Repeat each of these records exactly.

++++++

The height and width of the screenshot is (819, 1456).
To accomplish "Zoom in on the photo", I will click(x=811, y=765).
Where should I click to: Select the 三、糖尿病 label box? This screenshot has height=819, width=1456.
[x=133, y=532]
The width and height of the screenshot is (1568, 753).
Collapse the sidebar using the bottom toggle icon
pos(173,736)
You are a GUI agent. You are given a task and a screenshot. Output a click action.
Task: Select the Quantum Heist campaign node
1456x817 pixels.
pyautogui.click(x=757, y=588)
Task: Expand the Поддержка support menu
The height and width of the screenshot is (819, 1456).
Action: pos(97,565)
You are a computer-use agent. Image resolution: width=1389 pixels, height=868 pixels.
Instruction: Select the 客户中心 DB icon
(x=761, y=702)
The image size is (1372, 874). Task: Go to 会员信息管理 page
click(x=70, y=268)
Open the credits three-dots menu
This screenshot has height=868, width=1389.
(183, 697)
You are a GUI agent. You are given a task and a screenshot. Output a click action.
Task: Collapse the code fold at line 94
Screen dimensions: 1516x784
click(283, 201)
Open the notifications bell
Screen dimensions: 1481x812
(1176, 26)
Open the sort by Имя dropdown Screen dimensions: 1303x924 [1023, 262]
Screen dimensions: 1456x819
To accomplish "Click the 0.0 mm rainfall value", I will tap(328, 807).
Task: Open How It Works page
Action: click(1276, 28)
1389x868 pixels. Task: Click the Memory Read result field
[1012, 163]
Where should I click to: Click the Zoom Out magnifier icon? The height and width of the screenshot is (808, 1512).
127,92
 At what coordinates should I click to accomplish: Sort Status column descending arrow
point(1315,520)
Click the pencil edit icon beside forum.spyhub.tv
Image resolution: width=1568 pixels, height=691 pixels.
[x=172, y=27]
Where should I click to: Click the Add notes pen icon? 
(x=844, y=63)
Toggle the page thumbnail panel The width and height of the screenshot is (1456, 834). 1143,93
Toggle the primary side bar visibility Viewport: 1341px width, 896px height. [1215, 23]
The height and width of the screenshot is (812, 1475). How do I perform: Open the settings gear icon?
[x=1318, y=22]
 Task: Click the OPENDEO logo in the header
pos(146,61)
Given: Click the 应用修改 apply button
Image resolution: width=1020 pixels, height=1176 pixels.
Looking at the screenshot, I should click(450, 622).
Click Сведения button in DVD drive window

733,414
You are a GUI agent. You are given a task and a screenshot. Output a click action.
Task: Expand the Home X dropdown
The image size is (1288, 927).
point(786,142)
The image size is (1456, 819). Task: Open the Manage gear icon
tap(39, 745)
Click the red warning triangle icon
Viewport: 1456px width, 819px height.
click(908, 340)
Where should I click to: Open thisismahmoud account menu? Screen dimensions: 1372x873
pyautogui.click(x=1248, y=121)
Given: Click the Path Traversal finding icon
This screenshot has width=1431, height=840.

++++++

> WRITTEN SOLUTION:
The height and width of the screenshot is (819, 1456).
To accomplish "Zoom in on the photo", I will click(x=811, y=765).
Where should I click to: Select the 三、糖尿病 label box? This screenshot has height=819, width=1456.
[x=133, y=532]
The width and height of the screenshot is (1568, 753).
Collapse the sidebar using the bottom toggle icon
pos(173,736)
You are a GUI agent. You are given a task and a screenshot. Output a click action.
Task: Select the Quantum Heist campaign node
1456x817 pixels.
pyautogui.click(x=757, y=588)
Task: Expand the Поддержка support menu
The height and width of the screenshot is (819, 1456).
Action: pos(97,565)
You are a computer-use agent. Image resolution: width=1389 pixels, height=868 pixels.
Instruction: Select the 客户中心 DB icon
(x=761, y=702)
The image size is (1372, 874). Task: Go to 会员信息管理 page
click(x=70, y=268)
Open the credits three-dots menu
This screenshot has height=868, width=1389.
(183, 697)
You are a GUI agent. You are given a task and a screenshot. Output a click action.
Task: Collapse the code fold at line 94
Screen dimensions: 1516x784
click(283, 201)
Open the notifications bell
Screen dimensions: 1481x812
(1176, 26)
Open the sort by Имя dropdown Screen dimensions: 1303x924 [1023, 262]
Screen dimensions: 1456x819
To accomplish "Click the 0.0 mm rainfall value", I will tap(328, 807).
Task: Open How It Works page
Action: click(1276, 28)
1389x868 pixels. Task: Click the Memory Read result field
[1012, 163]
Where should I click to: Click the Zoom Out magnifier icon? The height and width of the screenshot is (808, 1512).
127,92
 At what coordinates should I click to accomplish: Sort Status column descending arrow
point(1315,520)
Click the pencil edit icon beside forum.spyhub.tv
Image resolution: width=1568 pixels, height=691 pixels.
[x=172, y=27]
Where should I click to: Click the Add notes pen icon? 
(x=844, y=63)
Toggle the page thumbnail panel The width and height of the screenshot is (1456, 834). 1143,93
Toggle the primary side bar visibility Viewport: 1341px width, 896px height. [1215, 23]
The height and width of the screenshot is (812, 1475). How do I perform: Open the settings gear icon?
[x=1318, y=22]
 Task: Click the OPENDEO logo in the header
pos(146,61)
Given: Click the 应用修改 apply button
Image resolution: width=1020 pixels, height=1176 pixels.
Looking at the screenshot, I should click(450, 622).
Click Сведения button in DVD drive window

733,414
You are a GUI agent. You are given a task and a screenshot. Output a click action.
Task: Expand the Home X dropdown
The image size is (1288, 927).
point(786,142)
The image size is (1456, 819). Task: Open the Manage gear icon
tap(39, 745)
Click the red warning triangle icon
Viewport: 1456px width, 819px height.
click(908, 340)
Where should I click to: Open thisismahmoud account menu? Screen dimensions: 1372x873
pyautogui.click(x=1248, y=121)
Given: Click the Path Traversal finding icon
This screenshot has width=1431, height=840.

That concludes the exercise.